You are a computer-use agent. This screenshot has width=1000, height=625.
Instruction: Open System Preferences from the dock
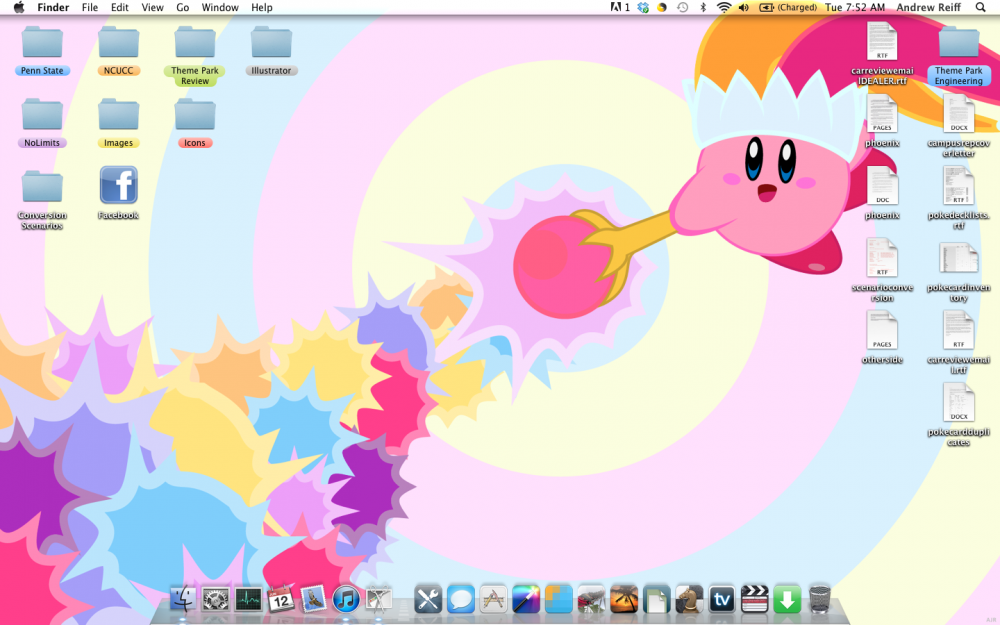pos(216,600)
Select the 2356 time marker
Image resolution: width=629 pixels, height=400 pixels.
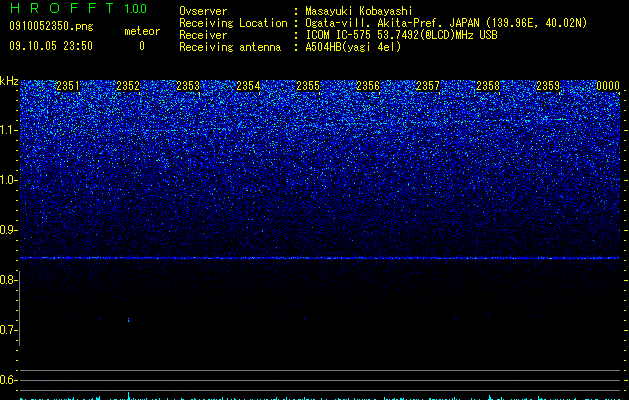368,86
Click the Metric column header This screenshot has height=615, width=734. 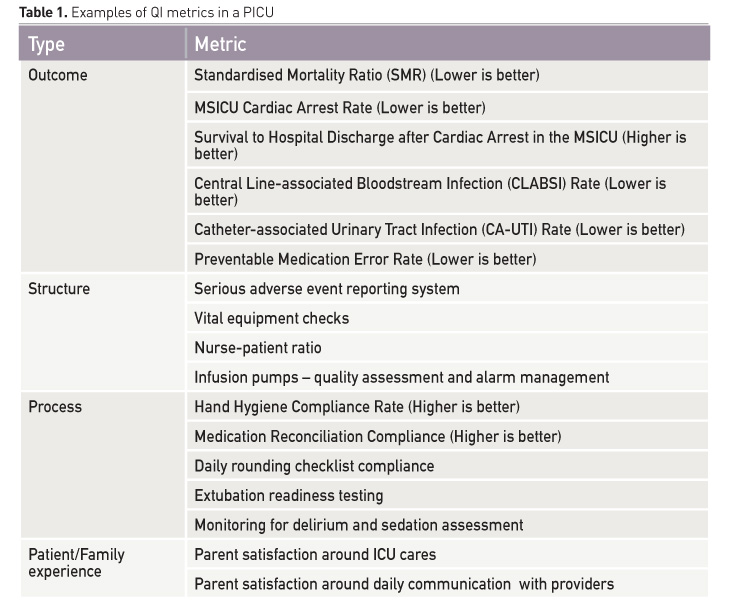click(220, 44)
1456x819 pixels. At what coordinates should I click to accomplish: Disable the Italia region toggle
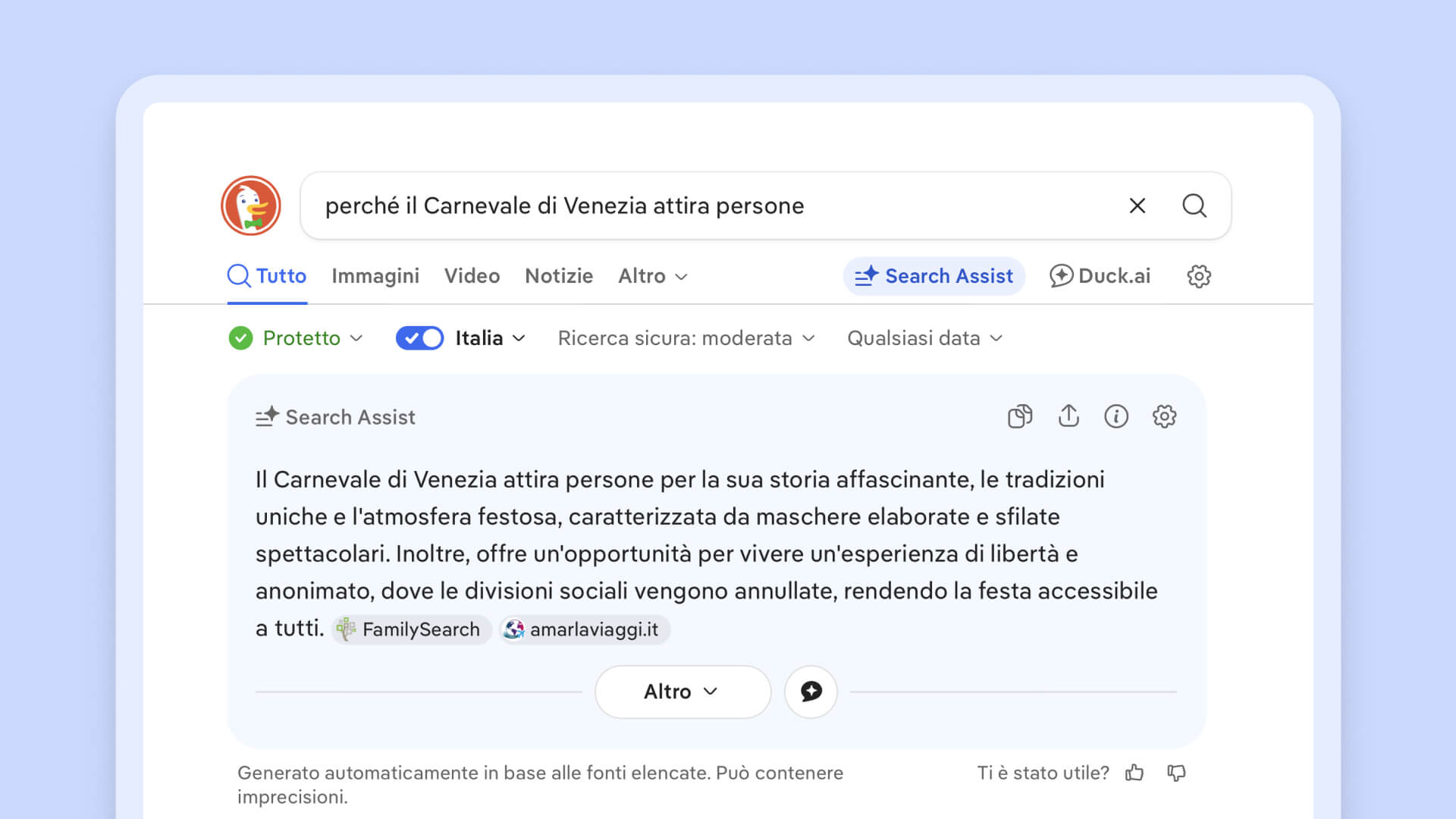click(419, 338)
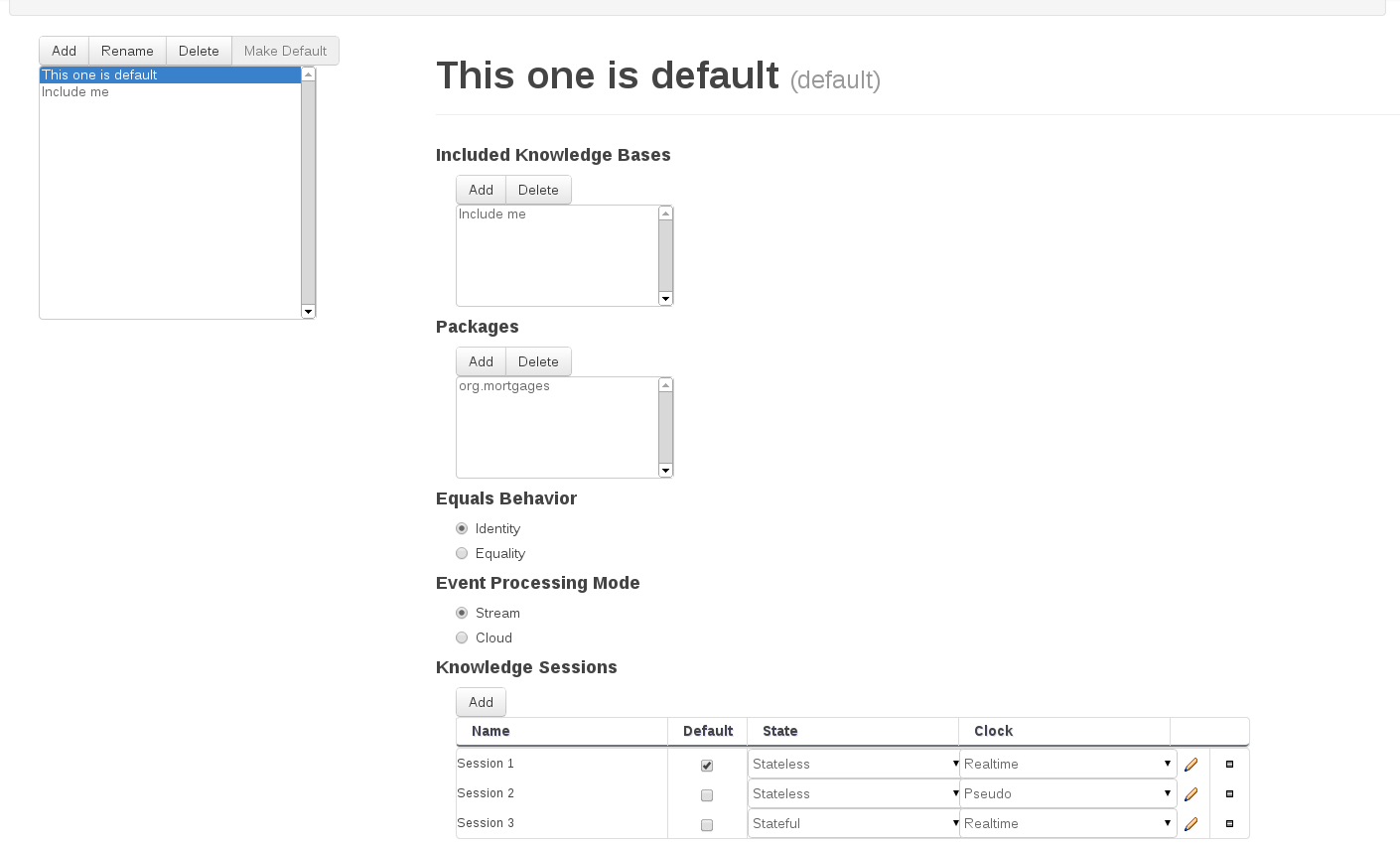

● ● ● ● ● ● ●

Jouw doel -
Geef het aantal regels van het materiaal hierboven waarin de tekenreeks "pixels" voorkomt, waarbij hoofdletters en kleine letters verschillend tellen. Noem alleen dat aantal.

Volledig antwoord -
2